It's been a really long while i typed something really personal on this blog. The reason why i started this blog was because i wanted a space to type whatever i want, things i feel like ranting about, a space to record down memories but this blog slowly became a "curated" blog whereby i have to be mindful of the things i write and so called "cater to the masses". After a recent event, i wanted to type out something personal and decided that this is the best place to pen it down since this was the very reason why i started this blog.

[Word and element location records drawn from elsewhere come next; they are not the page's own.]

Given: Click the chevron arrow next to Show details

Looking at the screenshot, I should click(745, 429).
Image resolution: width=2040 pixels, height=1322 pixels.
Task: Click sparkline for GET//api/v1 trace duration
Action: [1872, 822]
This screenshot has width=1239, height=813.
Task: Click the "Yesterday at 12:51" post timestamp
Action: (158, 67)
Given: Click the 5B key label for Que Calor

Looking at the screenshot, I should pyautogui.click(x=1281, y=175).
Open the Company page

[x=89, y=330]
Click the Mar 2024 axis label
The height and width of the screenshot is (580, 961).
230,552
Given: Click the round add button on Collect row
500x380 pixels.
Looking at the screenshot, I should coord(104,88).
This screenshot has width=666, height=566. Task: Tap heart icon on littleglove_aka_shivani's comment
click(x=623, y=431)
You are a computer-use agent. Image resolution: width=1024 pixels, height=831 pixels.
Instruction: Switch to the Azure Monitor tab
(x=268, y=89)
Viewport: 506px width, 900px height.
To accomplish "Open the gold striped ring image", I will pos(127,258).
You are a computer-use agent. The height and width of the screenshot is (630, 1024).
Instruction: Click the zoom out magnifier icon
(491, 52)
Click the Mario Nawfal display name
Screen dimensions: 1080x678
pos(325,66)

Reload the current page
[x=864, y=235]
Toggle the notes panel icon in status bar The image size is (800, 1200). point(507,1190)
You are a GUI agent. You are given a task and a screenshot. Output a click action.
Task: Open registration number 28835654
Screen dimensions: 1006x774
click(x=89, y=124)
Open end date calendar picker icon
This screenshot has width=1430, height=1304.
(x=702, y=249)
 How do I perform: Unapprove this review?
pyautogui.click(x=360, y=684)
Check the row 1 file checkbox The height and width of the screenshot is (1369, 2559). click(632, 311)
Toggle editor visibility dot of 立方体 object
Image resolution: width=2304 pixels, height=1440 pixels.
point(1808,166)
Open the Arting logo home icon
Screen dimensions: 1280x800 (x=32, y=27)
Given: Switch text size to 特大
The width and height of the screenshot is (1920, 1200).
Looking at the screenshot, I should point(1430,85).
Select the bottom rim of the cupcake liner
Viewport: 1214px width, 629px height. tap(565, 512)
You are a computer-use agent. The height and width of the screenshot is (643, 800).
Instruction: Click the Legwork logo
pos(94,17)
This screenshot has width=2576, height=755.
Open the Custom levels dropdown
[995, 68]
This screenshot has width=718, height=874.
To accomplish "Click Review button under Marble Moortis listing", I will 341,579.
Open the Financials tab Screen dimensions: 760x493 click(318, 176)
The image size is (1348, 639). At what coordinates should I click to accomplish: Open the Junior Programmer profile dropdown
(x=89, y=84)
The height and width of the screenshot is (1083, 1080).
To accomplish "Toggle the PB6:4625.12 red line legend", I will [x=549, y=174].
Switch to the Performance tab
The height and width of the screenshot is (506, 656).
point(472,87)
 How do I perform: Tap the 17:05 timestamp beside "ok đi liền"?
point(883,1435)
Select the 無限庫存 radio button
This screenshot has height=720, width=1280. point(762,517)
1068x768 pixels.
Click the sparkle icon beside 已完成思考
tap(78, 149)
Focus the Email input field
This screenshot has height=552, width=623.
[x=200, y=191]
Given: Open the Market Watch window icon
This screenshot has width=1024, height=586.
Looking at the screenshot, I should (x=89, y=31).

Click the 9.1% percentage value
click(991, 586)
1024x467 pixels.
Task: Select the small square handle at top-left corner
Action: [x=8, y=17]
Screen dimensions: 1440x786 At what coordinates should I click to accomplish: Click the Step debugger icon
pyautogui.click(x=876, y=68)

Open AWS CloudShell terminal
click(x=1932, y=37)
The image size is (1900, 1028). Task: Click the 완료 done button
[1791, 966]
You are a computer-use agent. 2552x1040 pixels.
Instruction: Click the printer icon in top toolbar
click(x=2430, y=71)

To everyone around me, i'm a happy go lucky person, always happy and seldom sad. I would say it's 90% true. I may seem that way on the surface, but actually i'm human too. I do feel stressed, sadness and everything else that people feel. It's just that i don't share my feelings with people around me. To put it bluntly, i suffer on my own. LOL
Let me share a lesson that i learnt in BMT that i hold dearly to my heart. I was from the PTP batch (which means i enlisted about 2 months(?) earlier than most people as i'm deemed as not physically fit and i had to enlist earlier prep my physical form before the "physically fit" people enlist so that all of us can be on par when the actual BMT training begins. In actual fact, i didn't even bother to take the NAFA test during my poly days because i was too playful. lol) Anyway, physical training in that 2 months was pretty tough and taxing on the body. I hated all the exercises, especially running. It was quite a torture for me but i often try to do well to make sure that i get to book out every weekend.
There was one particular book-out day whereby one of my commander gathered all of us at the ground floor before we depart for the harbor to take the speed boat back to mainland. We were facing the sea, and right on the opposite was Singapore island. (BMT is on Tekong Island btw) He asked us, "Look across, what do you see? You are here to train to protect your loved ones on the other side. Right at this moment, they might be waiting to pick you up and spend your precious weekend with you. I know training is tough and some of you are "suffering", but do you really want to complain to them and lament how you are so-called "suffering" and let them worry about you? Or instead would you want to reassure them that you are doing fine? Train hard, do well because eventually it's not only for yourself, it's for them."
His words really made an impact on me. Since then, no matter how bad my day went, i felt that there was no need to tell anyone. I kept things to myself and told myself, things would always get better. This way, the people around me would never have to share my burden. After all, what can they do to help? At the most you get consoled. Will it help? Maybe yes to some, maybe no. I felt that there wasn't a need. But i do admit there are times where i wished there was someone to listen to me (i thank my best friends for that), someone for me to bury my face into their shoulders, someone for me to hug for the longest time. I used to have that someone for the past 4 months but it's all now history...
My close friends often say that despite my happy go lucky character, i'm quite a secretive person because i don't share things with them. They slowly learnt that there is no point asking me because based on how well they know me, they probably would get nothing out from asking and i would only share only if i want to. I'm thankful for that because it's true. Probing won't give you answers. My answer when people ask me why or how i feel is always standard - "Nothing lah. Maybe i will share with you next time". Sometimes i really do share, but often than not, i don't.
I decided to write this post because of something that happened yesterday. An event which probably will stay in my heart for the longest time, if not forever. I really feel like penning everything down but regretfully, this is probably not the best space to do it or until i can figure out how i can narrate the story. I know after you reading the above, some of you might think that it's not healthy or it's not good to keep everything to myself, after all i'm human and i have feelings too. There are people that genuinely care about me and want to share my problems. I know, i know. All i can say is, i'm trying. Someone dear once told me, "Don't keep everything to yourself, got anything must share. This way we can both learn for the better." I will try my best, i promise.